For the third year, Public Policy, Social Welfare and Urban Planning invited prospective graduate students from all backgrounds to hear what sets the UCLA Luskin School of Public Affairs apart: a social justice ethos that is strengthened by a commitment to diversity. Key speakers included the chairs of each department, all of whom are professors in their respective fields.
“We are all united at Luskin by wanting to make our society and the world a better place for everyone,” Social Welfare chair Laura Abrams told the audience of about 125 prospective students.
The fair’s moderator, second-year planning student Dora Armenta, said she came to UCLA Luskin because it invests in students of color.
“We choose students that reflect our cities, that are diverse in backgrounds, experience, interests and skills,” Armenta said. “And because of these students, the program gets a little better each year.”
UCLA Luskin Urban Planning is highly ranked and has one of the most diverse student bodies in the nation, chair Vinit Mukhija said.
“We are the only program that is able to bring together excellence and diversity in urban planning,” he said. “Our program is made richer by that diversity, and it makes teaching in this department exciting for me and my colleagues.”
Public Policy students at UCLA Luskin develop deep analytical skills but also step into the real world, chair JR DeShazo said. They partner with clients to conduct research projects in fields such as health care, education, criminal justice and transportation, among many others, he said.
“In Public Policy, we really focus on understanding the programs and the policies that are supposed to meet the needs and provide the protections and services to our communities,” DeShazo said.
Social Welfare also pairs theory with practice, focusing on society’s most vulnerable populations, Abrams said, adding, “At UCLA, you get a set of interesting opportunities that really represent the breadth and the depth of the profession as a whole.”
Prospective student Laura Elaine Daza came from the Bay Area to attend the fair because “I want to be a decision-maker in my community.” As an immigrant, first-generation student and tenant rights advocate, she said, “I think it’s important to go to a program that reflects the communities that we come from and that provides you with the skills to give back to your community.”
The Dec. 1, 2018, Diversity Fair included financial aid counseling, a workshop for applicants preparing a statement of purpose, and a conversation with alumni who shared why they chose the Luskin School.
“I fell for the rankings,” said Rodrigo Garcia MURP ’15. “And I knew there was a big social justice component at Luskin whereas other schools that I was applying to didn’t have that component.”

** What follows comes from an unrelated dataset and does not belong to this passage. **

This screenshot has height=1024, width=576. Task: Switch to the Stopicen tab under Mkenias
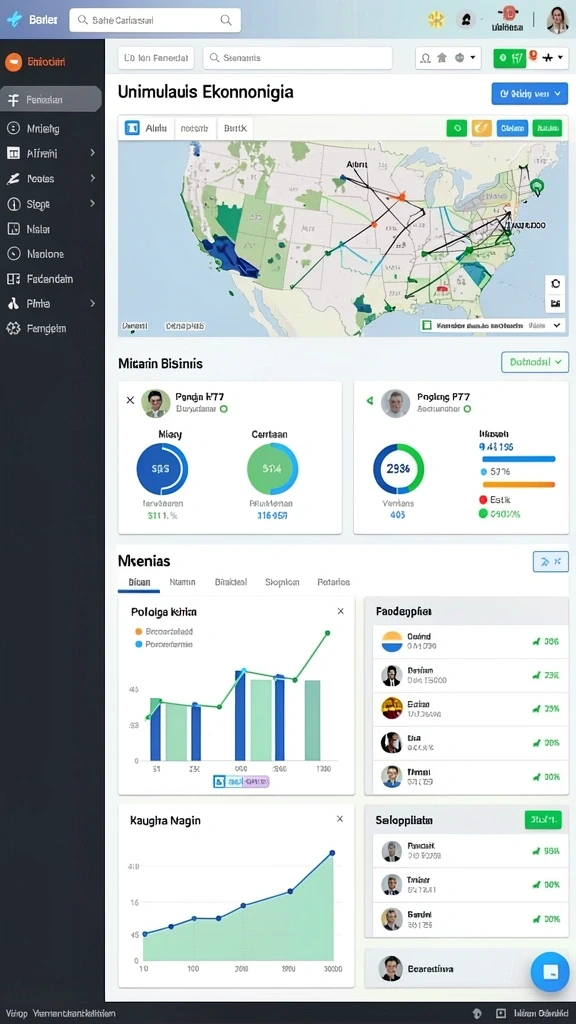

“UCLA felt more like home,” said Sofia Espinoza MPP ’18, in contrast to other schools where “they dressed in suits and tried to schmooze you.” Espinoza said she appreciated the personal attention she received from Policy Professionals for Diversity and Equity (PPDE), which guided her through the application process.
PPDE was a co-sponsor of the fair, along with the Luskin D3 Initiative, Luskin Leadership Development, Social Welfare Diversity Caucus and Planners of Color for Social Equity.

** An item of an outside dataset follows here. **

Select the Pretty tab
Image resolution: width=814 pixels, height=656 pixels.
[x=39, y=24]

The alumni panelists spoke of the skills they developed at UCLA Luskin and offered advice for how to maximize the graduate school experience. At the top of the list: Get off campus and out of the Westside.

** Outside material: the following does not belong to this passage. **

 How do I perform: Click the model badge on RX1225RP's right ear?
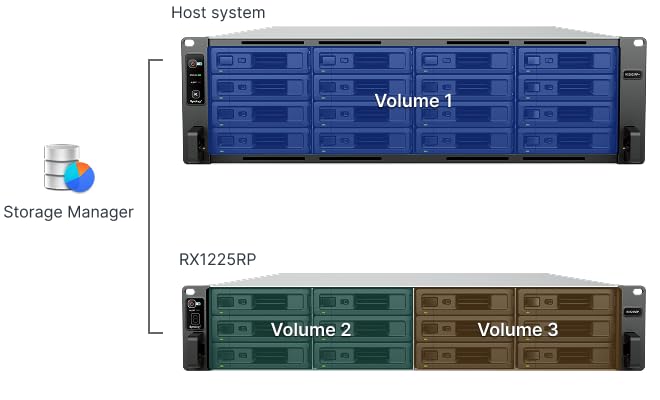coord(630,313)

“If you really want to do community work, then be in the community,” said Sheila Nem MURP ’15. “Get to know the landscape and really build those connections.”
“Be comfortable exploring opportunities that maybe you don’t even think are your interests,” said Diane Terry BA ’01 MSW ’04 Ph.D. ’12, urging the audience to jump into projects and research outside their disciplines. “That skill set, that perspective that you would get just from being out there, is going to be useful in some space at some time in your future career.”
UCLA Luskin offers the best of two worlds, said Hector Palencia MSW ’08, who is a field faculty member in Social Welfare. “The university is constantly alive,” a world-class research institution rich with opportunity, he said, but the Luskin School feels like a close-knit family.
“There are a lot of good programs out there. But how many of their faculty actually know their students well enough, by name, and how comfortable are the students to come back and look at this place like home?”
Isaac Bryan MPP ’18 cautioned the students that their time at the Luskin School would fly by.
“Land your solid GPA, learn your skill sets, but really build yourself a power base of relationships and connections to the city,” Bryan said. “Because here in Los Angeles I firmly believe that if you can solve a problem here and be a part of working on it, you can really take that anywhere. And that is something about UCLA Luskin that is really unique. So get busy.”